- TO DO: No picture belongs in the answer, which must hold exactly the lines from the one with "Instruction: Click the" through the final line below.

─── MATERIAL FOR THIS TASK

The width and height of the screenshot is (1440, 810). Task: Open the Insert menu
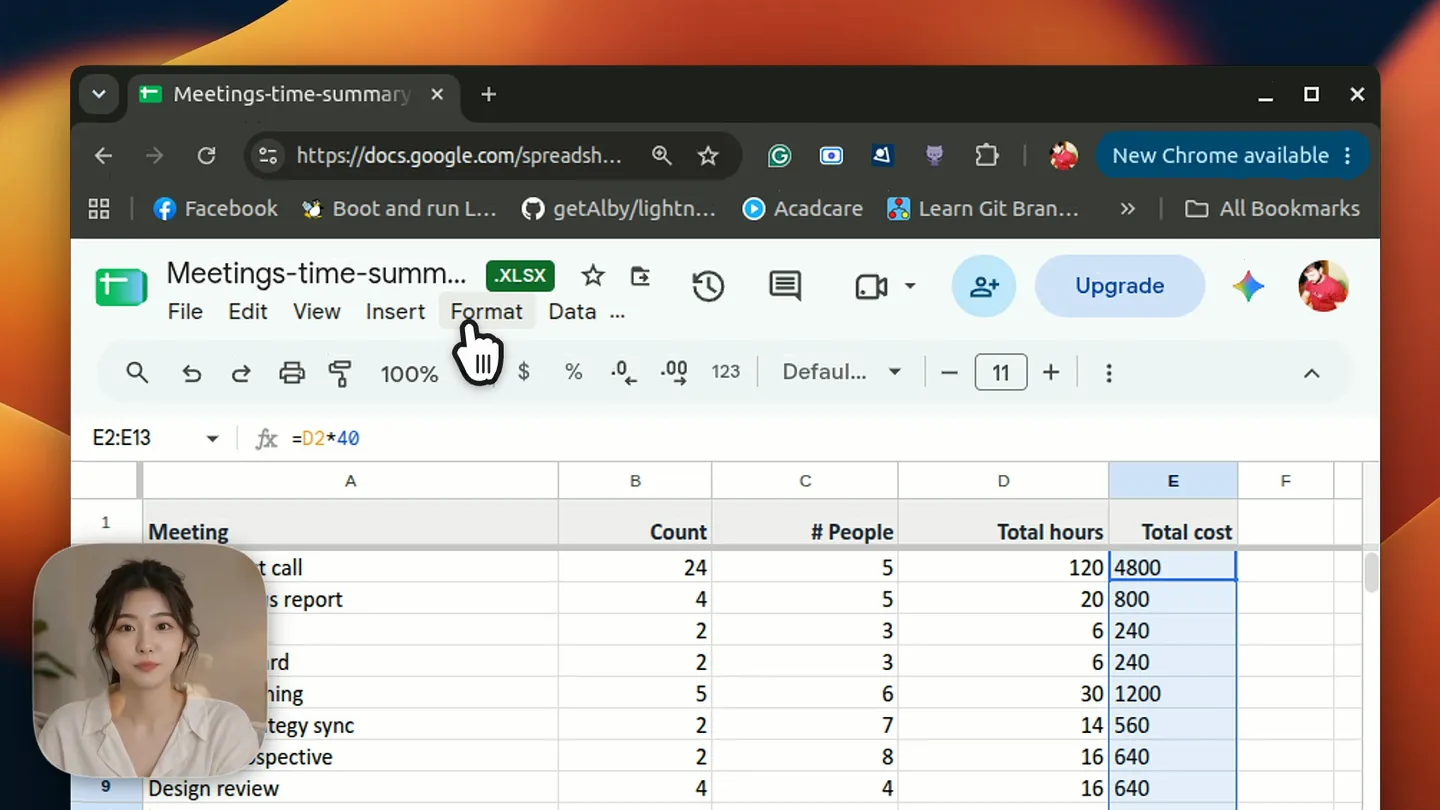tap(395, 311)
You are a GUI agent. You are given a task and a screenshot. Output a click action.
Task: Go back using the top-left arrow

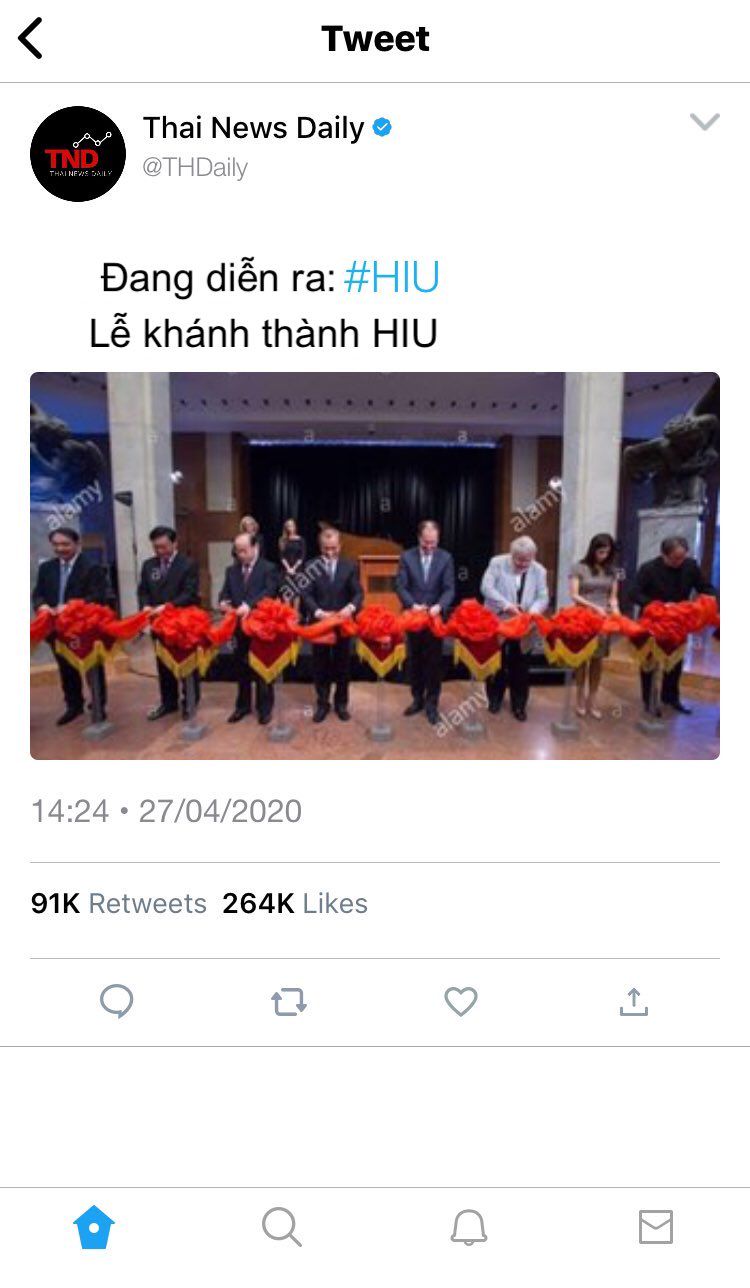(31, 39)
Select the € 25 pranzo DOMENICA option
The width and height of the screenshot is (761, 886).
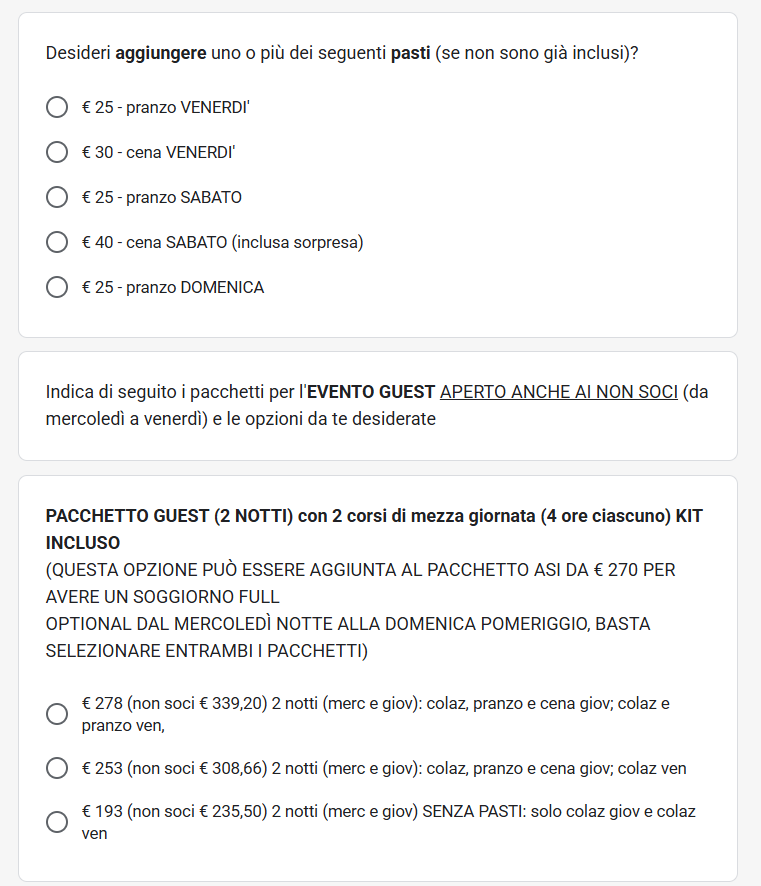pos(57,287)
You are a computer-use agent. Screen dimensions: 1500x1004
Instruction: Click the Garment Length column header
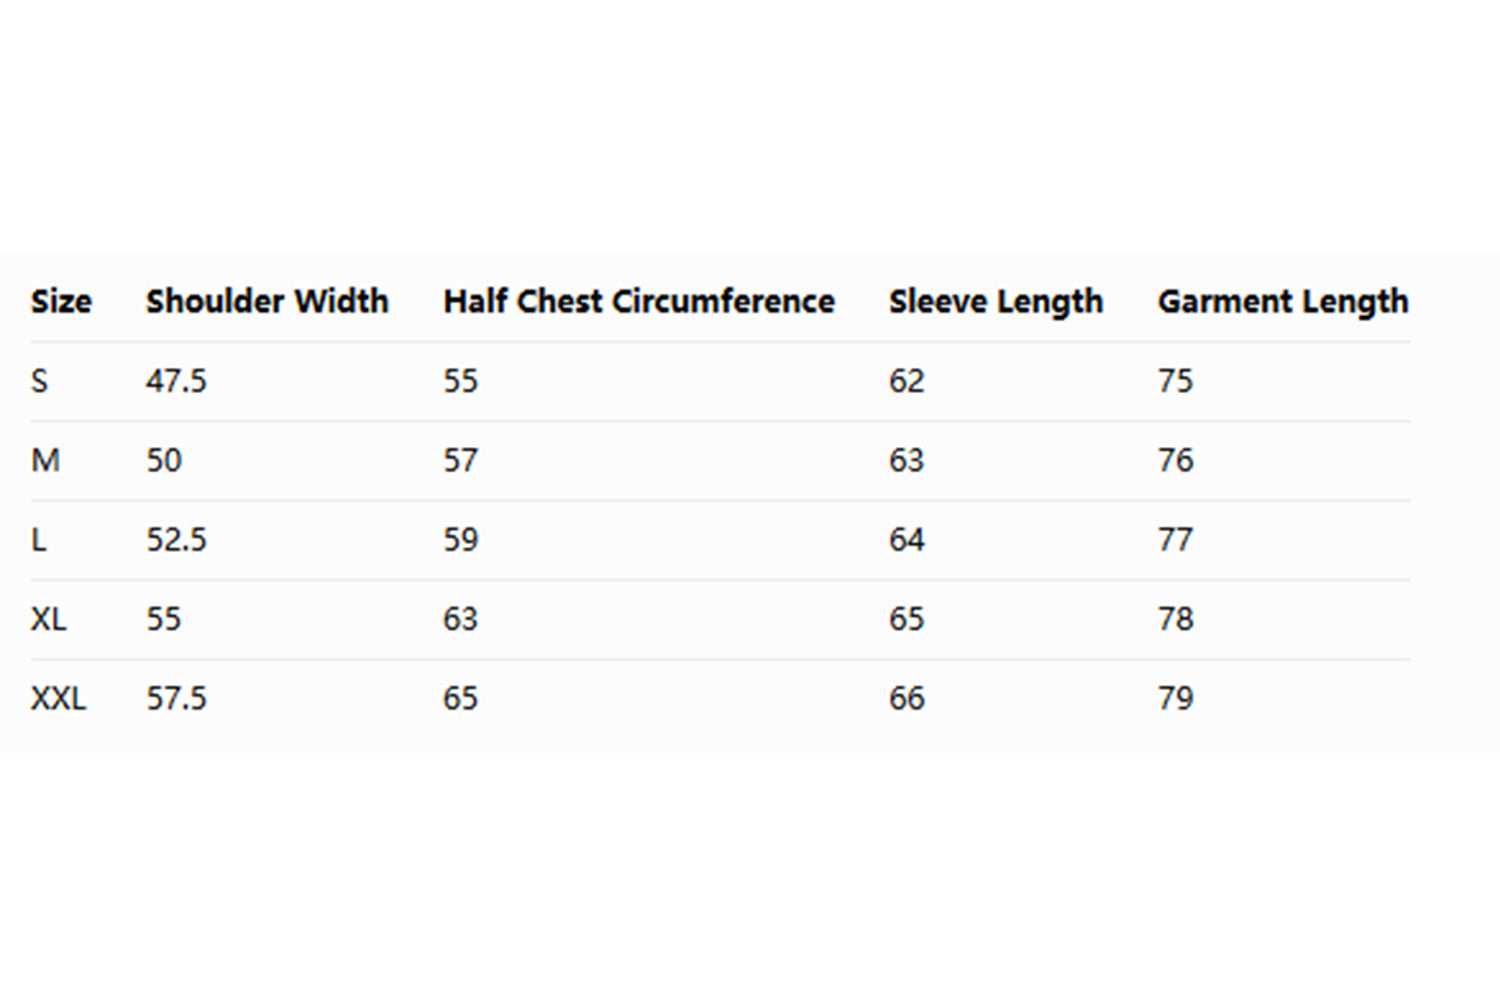[1282, 301]
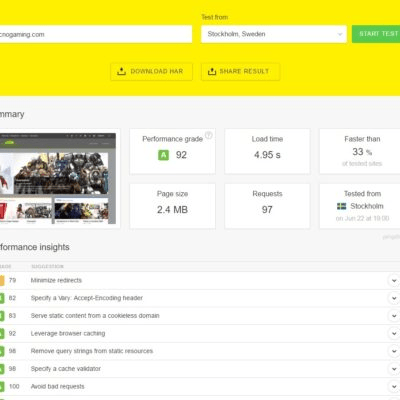Click the Load time card
Screen dimensions: 400x400
pyautogui.click(x=267, y=151)
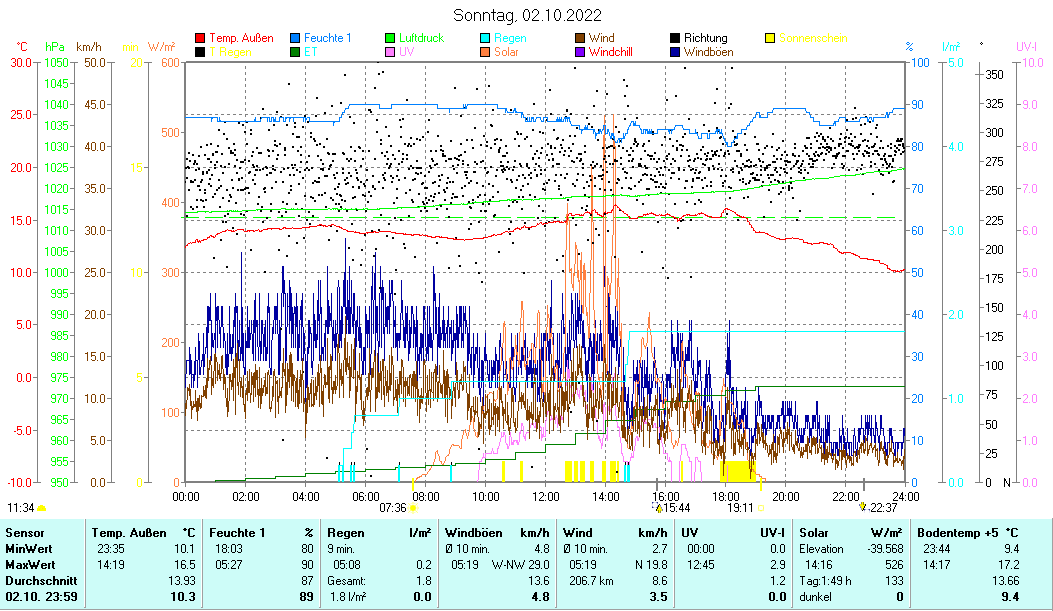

──────

- ANSWER SPACE:
Instruction: Click the Garment Length column header
[1282, 301]
Click the Load time card
Screen dimensions: 400x400
pyautogui.click(x=267, y=151)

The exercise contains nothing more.